• _INSTRUCTIONS TO FOLLOW_:
Please quote exactly the lines below from the line containing "POLICIAL (110, 120)" to the line containing "[Open Search Location] (184, 14)", both lines included, and nothing else.

___ PROVIDED INFORMATION

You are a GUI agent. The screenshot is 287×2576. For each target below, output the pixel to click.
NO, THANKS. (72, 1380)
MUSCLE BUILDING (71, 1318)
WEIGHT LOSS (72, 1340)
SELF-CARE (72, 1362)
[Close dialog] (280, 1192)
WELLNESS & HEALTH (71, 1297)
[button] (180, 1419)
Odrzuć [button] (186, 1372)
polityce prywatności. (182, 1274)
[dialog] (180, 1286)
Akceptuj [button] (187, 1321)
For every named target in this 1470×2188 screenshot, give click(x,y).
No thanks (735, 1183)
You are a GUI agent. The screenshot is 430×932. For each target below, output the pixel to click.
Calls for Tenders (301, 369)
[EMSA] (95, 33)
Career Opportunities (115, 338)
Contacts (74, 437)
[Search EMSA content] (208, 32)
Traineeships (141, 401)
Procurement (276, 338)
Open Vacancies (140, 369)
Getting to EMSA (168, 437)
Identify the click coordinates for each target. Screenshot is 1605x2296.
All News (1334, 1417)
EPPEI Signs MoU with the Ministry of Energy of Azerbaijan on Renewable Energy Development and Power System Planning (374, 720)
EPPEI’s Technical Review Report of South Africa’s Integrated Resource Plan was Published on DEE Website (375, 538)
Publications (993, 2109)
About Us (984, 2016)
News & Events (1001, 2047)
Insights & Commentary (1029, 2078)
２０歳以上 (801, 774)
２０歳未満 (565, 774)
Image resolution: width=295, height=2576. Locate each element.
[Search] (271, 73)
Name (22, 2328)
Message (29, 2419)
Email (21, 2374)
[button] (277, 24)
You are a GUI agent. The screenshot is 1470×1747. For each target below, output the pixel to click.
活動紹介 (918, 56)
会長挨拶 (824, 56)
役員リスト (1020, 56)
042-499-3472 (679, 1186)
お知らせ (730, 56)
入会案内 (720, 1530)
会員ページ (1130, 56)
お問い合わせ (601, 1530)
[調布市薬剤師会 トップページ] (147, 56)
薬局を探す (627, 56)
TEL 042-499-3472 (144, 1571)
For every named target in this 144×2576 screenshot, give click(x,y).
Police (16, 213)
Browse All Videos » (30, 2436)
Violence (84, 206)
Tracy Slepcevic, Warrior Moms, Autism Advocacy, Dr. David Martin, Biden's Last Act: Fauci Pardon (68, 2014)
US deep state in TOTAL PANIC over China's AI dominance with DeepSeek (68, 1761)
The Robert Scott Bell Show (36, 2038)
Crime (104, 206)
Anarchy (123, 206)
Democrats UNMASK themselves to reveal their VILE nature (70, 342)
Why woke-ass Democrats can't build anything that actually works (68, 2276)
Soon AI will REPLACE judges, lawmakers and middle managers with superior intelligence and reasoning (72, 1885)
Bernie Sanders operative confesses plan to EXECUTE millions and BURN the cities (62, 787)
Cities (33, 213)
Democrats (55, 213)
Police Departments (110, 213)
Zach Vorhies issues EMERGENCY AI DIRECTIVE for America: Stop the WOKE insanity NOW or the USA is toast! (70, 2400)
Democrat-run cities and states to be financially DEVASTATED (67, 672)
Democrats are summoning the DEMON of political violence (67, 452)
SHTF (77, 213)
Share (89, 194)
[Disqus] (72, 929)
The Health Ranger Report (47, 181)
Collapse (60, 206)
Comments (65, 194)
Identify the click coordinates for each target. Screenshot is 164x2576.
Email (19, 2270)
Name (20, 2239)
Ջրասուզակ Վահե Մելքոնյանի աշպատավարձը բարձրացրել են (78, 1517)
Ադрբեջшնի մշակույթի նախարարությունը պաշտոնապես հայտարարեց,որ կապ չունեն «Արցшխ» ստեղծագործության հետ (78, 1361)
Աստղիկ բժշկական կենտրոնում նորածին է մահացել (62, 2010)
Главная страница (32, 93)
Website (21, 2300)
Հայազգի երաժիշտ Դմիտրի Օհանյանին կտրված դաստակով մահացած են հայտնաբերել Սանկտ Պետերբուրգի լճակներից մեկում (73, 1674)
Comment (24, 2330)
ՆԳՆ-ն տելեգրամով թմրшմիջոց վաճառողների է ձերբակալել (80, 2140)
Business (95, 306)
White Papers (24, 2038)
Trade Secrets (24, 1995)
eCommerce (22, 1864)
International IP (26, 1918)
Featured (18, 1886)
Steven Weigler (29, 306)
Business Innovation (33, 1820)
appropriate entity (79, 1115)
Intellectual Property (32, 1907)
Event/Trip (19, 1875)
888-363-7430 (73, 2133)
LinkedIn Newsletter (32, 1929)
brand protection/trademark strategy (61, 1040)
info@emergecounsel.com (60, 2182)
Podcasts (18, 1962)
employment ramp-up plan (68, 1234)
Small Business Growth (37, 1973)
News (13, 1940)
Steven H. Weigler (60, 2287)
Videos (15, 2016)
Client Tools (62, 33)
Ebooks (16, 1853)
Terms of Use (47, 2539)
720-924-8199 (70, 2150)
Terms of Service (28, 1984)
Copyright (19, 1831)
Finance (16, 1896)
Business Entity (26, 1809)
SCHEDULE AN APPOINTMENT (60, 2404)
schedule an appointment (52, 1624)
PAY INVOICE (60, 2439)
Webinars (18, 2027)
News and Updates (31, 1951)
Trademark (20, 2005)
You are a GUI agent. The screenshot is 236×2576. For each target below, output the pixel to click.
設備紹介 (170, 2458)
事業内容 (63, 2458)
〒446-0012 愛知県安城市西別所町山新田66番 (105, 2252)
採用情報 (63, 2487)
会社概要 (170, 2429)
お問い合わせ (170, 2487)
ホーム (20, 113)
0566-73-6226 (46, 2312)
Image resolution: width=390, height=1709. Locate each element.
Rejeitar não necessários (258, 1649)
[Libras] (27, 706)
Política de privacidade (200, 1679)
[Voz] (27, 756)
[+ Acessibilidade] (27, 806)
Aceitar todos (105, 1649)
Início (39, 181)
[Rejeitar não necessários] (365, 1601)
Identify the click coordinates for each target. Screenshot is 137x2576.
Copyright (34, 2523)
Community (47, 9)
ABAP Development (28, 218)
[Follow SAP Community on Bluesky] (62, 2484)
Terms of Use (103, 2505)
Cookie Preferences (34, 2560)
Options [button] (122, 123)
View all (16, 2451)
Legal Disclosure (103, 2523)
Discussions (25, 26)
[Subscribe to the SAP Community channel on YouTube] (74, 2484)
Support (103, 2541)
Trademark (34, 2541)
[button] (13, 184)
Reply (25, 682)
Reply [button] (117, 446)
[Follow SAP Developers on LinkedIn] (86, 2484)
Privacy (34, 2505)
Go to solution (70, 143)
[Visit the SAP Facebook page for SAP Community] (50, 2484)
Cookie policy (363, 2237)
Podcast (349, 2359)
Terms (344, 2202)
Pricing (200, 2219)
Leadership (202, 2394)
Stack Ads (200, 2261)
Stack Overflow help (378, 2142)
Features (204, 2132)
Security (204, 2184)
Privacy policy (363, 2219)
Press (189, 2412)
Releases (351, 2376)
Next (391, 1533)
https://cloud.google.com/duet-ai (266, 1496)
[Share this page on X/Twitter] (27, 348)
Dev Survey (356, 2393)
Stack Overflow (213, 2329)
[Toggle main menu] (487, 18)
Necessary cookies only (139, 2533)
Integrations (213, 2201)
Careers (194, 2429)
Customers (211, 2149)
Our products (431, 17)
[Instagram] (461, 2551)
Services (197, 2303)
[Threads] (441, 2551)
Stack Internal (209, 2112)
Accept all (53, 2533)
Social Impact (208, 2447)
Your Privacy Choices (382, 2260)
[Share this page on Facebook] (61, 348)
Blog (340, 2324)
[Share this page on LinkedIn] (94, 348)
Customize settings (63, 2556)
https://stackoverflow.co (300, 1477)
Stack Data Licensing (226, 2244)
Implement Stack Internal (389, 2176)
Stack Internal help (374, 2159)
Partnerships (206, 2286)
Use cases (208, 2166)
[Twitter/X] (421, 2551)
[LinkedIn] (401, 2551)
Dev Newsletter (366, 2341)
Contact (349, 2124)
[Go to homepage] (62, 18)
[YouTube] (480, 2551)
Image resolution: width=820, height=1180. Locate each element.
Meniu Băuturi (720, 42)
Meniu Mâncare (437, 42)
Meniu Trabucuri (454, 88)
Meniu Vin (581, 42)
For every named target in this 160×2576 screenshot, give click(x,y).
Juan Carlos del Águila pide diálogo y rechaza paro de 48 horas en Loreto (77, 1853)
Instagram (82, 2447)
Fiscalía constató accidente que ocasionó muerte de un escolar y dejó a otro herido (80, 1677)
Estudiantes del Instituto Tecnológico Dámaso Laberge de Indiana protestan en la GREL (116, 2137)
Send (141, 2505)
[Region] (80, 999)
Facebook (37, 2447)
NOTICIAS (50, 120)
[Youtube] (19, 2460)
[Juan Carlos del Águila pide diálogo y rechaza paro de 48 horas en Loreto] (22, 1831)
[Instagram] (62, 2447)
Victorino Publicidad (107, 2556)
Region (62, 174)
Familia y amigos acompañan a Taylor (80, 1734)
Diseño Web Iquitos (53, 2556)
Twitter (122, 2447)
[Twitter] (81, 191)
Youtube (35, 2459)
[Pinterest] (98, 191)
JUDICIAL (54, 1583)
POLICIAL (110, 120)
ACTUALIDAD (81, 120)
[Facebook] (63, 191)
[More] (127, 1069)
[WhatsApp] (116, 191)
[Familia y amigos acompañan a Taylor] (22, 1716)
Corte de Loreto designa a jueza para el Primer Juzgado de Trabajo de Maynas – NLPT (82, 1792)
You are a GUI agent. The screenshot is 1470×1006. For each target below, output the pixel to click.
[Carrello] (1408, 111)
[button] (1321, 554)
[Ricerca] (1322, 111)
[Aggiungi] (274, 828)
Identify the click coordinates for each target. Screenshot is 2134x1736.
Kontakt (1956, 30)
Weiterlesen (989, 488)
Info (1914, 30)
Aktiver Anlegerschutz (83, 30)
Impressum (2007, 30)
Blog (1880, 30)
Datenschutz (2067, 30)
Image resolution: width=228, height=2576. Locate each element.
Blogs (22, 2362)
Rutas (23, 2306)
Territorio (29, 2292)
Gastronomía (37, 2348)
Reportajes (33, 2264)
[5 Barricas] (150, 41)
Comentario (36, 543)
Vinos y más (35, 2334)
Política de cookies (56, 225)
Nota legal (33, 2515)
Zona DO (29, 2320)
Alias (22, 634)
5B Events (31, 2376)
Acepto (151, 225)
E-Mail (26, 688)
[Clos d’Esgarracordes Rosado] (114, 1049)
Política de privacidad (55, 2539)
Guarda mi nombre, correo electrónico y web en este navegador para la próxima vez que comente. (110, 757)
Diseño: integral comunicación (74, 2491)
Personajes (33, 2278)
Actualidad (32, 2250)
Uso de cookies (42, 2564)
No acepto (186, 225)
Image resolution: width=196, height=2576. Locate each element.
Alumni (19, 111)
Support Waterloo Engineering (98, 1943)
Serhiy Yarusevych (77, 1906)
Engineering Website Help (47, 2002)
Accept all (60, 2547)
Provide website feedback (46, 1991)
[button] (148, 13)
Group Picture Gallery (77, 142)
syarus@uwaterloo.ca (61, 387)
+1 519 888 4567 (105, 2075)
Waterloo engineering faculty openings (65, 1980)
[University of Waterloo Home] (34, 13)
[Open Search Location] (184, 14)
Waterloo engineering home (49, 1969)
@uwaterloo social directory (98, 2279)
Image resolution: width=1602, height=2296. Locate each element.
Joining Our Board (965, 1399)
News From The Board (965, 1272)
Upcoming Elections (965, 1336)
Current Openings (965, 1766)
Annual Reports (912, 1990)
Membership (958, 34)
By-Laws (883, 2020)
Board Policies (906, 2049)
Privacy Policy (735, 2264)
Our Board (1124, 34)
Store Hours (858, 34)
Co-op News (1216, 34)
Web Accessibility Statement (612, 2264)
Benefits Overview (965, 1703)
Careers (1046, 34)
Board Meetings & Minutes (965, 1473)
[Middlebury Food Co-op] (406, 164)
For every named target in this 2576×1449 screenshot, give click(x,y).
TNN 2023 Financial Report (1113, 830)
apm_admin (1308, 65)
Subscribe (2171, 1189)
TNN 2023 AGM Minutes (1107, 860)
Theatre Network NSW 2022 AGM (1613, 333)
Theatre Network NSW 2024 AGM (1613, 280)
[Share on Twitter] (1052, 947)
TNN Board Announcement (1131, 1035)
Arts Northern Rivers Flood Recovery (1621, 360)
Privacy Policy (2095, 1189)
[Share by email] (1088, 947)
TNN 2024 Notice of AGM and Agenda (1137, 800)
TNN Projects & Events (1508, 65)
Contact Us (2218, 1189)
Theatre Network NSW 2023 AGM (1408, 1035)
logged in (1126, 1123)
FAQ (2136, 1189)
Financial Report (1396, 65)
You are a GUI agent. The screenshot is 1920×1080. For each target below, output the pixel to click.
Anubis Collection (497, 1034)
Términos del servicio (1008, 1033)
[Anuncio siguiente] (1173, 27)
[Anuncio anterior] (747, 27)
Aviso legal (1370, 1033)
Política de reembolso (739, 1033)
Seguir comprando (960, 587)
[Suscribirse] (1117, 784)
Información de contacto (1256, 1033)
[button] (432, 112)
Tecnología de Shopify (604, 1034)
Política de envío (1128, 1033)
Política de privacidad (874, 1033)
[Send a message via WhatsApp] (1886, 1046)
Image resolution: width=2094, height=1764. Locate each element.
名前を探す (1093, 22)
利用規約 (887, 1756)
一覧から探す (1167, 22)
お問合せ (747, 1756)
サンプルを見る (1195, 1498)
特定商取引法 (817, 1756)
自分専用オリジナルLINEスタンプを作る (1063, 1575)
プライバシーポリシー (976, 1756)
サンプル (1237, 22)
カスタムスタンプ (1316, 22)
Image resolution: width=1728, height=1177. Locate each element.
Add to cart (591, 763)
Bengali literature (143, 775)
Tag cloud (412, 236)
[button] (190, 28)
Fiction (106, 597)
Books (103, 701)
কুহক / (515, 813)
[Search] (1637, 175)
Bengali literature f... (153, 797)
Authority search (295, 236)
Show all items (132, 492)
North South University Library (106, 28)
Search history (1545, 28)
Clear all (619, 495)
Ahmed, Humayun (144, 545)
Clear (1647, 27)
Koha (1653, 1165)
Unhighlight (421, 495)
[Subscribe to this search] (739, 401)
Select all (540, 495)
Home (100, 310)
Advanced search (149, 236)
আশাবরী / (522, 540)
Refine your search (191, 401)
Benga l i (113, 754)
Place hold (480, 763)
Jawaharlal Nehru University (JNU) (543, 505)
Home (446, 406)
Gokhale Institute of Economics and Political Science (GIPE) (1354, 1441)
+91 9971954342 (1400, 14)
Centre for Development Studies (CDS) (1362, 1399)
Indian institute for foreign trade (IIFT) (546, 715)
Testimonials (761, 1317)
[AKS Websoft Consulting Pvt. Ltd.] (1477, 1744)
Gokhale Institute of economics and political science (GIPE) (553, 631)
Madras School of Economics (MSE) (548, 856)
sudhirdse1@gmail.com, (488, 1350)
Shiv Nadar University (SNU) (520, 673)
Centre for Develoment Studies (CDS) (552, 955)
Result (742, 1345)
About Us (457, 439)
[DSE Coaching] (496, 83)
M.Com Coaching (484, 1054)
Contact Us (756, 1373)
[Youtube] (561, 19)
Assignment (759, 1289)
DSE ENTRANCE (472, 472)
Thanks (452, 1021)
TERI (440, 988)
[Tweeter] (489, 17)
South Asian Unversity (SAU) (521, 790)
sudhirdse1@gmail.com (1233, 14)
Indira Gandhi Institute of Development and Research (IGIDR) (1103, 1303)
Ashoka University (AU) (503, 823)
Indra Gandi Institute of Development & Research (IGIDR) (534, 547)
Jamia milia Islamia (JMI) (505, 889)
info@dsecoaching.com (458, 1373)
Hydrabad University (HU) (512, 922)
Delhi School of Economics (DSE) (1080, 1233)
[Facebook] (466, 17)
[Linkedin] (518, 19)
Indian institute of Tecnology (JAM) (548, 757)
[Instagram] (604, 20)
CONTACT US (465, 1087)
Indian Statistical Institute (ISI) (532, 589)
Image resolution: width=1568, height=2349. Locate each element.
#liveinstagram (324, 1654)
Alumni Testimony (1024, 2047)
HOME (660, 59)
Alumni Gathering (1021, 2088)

______

• _COMPLETED EXERCISE_:
POLICIAL (110, 120)
ACTUALIDAD (81, 120)
[Facebook] (63, 191)
[More] (127, 1069)
[WhatsApp] (116, 191)
[Familia y amigos acompañan a Taylor] (22, 1716)
Corte de Loreto designa a jueza para el Primer Juzgado de Trabajo de Maynas – NLPT (82, 1792)
You are a GUI agent. The screenshot is 1470×1006. For each target below, output the pixel to click.
[Carrello] (1408, 111)
[button] (1321, 554)
[Ricerca] (1322, 111)
[Aggiungi] (274, 828)
Identify the click coordinates for each target. Screenshot is 2134x1736.
Kontakt (1956, 30)
Weiterlesen (989, 488)
Info (1914, 30)
Aktiver Anlegerschutz (83, 30)
Impressum (2007, 30)
Blog (1880, 30)
Datenschutz (2067, 30)
Image resolution: width=228, height=2576. Locate each element.
Blogs (22, 2362)
Rutas (23, 2306)
Territorio (29, 2292)
Gastronomía (37, 2348)
Reportajes (33, 2264)
[5 Barricas] (150, 41)
Comentario (36, 543)
Vinos y más (35, 2334)
Política de cookies (56, 225)
Nota legal (33, 2515)
Zona DO (29, 2320)
Alias (22, 634)
5B Events (31, 2376)
Acepto (151, 225)
E-Mail (26, 688)
[Clos d’Esgarracordes Rosado] (114, 1049)
Política de privacidad (55, 2539)
Guarda mi nombre, correo electrónico y web en este navegador para la próxima vez que comente. (110, 757)
Diseño: integral comunicación (74, 2491)
Personajes (33, 2278)
Actualidad (32, 2250)
Uso de cookies (42, 2564)
No acepto (186, 225)
Image resolution: width=196, height=2576. Locate each element.
Alumni (19, 111)
Support Waterloo Engineering (98, 1943)
Serhiy Yarusevych (77, 1906)
Engineering Website Help (47, 2002)
Accept all (60, 2547)
Provide website feedback (46, 1991)
[button] (148, 13)
Group Picture Gallery (77, 142)
syarus@uwaterloo.ca (61, 387)
+1 519 888 4567 (105, 2075)
Waterloo engineering faculty openings (65, 1980)
[University of Waterloo Home] (34, 13)
[Open Search Location] (184, 14)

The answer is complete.